Showing posts with label neck strain stretches. Show all posts
Showing posts with label neck strain stretches. Show all posts

Tuesday, 5 November 2013

Reducing the Back Pain through Stretching

It’s important to consider that stretching should be a part of any exercise routine as it helps in improving the flexibility. Sedentary lifestyle leaves you stiff and hunched over and is contributing to a number of infirmities. Stretching provides you opportunity to feel relaxed and looser via relaxing your tendons and moving your muscles by a full range of motion. Increasing blood circulation is another benefit of stretching that makes you feel warmer and more active.

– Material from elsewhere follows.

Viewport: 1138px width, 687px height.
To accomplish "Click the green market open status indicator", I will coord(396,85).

For the office workers, the importance of stretching increases as they have to spend a lot of time in sitting position. The long period sitting posture rigorously harms your neck and back. A number of office workers suffer from any type of back pain. When they leave their place it’s an uncomfortable experience for them to move fast or join any fast pace activity. Constant sitting causes the back muscles to weaken which results in poor posture as well. A weak back and exhausted muscles stress your spine that furthermore affects your hips, knee, shoulder, hamstrings and calf muscles.  Your lower spine compresses more in sitting position. It’s important to combine proper posture with stretching to prevent back pain.

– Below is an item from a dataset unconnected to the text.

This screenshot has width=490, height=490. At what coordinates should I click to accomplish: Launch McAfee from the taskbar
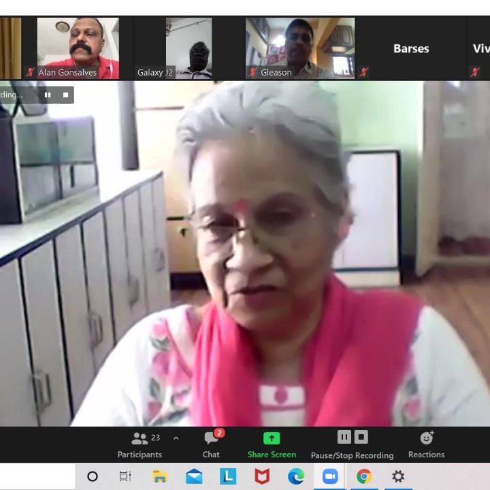tap(262, 476)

Usual back pain can be treated with many regular stretches. The typical back pain reduces within a week or two without any particular treatment. Stretching offers flexibility and strength to avoid stiffness and weakness from back muscles. Here are some of the stretching exercises that you can perform easily in order to relax you back:

  • Sit on a chair and drop your head down slowly to your knees. Move your hands up in the air then slowly lower them down and place your palms on the floor. Rest in the pose and hold for about twenty seconds. Slowly sit back. Repeat the pose three to five times.
  • Lying on your back on a floor mat and bring your right knee towards your chest. Hold it with both hands for five to ten seconds. Pull the knee to feel a little tension in the muscles. Switch legs simultaneously. Repeat the move on each side for eight to ten times. Pull both the knees together in the end for about five to eight times for ten seconds.
  • Stand straight. Then bend yourself to touch your toes with your fingers without bending your knees. It may be difficult in the beginning to touch the toes but keep trying. This is such good move to enhance flexibility in many major muscles group. Repeat it ten to fifteen times.

Monday, 4 November 2013

How to Relieve the Aching Neck via Yoga Stretches


Yoga stretches are one of the best approaches to be aware of your body. They make you comfortable in using your mind and body in your environment. These stretches are the basic of yoga poses that enhance your flexibility and balance. Practicing yoga offers many benefits to your mind and body. There are certain yoga postures that typically work in isolation and target a single muscle.

Reasons of Aching Neck

Neck muscle pain is one of the most commonly experienced pains. People who spend their days hooked over a computer, reading books, driving or watching movies may suffer the neck stiffness. No or a little change in the position of neck for too long may cause neck pain while contracting and tightening the neck muscles. This may lead to headaches and tensions also. To reduce the tightening and stiffness in neck muscles try to incorporate a variety of yoga stretches in your daily routine. These stretches provide muscular relief even without painkillers as meds usage should be avoided. It’s much better to change your lifestyle a bit and practice yoga in order to alleviate the neck pain. It’s recommended to ask your doctor before beginning any exercise routine.

Sideways Neck Stretch:

The sideways neck stretch in both the shoulder sides loosens up the muscles around the neck. It’s simple to perform while seated. Position your head above to your spine directly while sitting comfortably in a chair. Inhale and exhale properly while doing the stretches. Lower down your right ear to your right shoulder till you feel a stretch in left side. Pause and repeat the stretch in left side. It’s a great way to increase flexibility and endurance in neck muscles. Repeat five to ten times.

Front to Back Tilt:

As similar to sideways neck stretch you have to tilt your head back and forth in order to relax your neck muscles. To do this lower down your chin to your chest while taking a deep breath and pause for a few seconds. Gently raise your head towards the sky and pause. Repeat the set for 10 times. This stretch assists in reducing the double chin as well.

Child Pose:

Yoga offers a unique but natural posture that is known as child’s pose. It’s the typical curled pose of little kids while sleeping and a great way of relaxing the muscles and reducing stress. The child’s pose totally relaxes the neck and back muscles. Sit on the floor while bending your knees with your big toes touching each other. Bend your head towards the floor while bringing your buttocks to your heels. Put your hands by your side and rest in the pose for about 3 to 5 minutes. This restorative position helps you in alleviation of back and neck stiffness.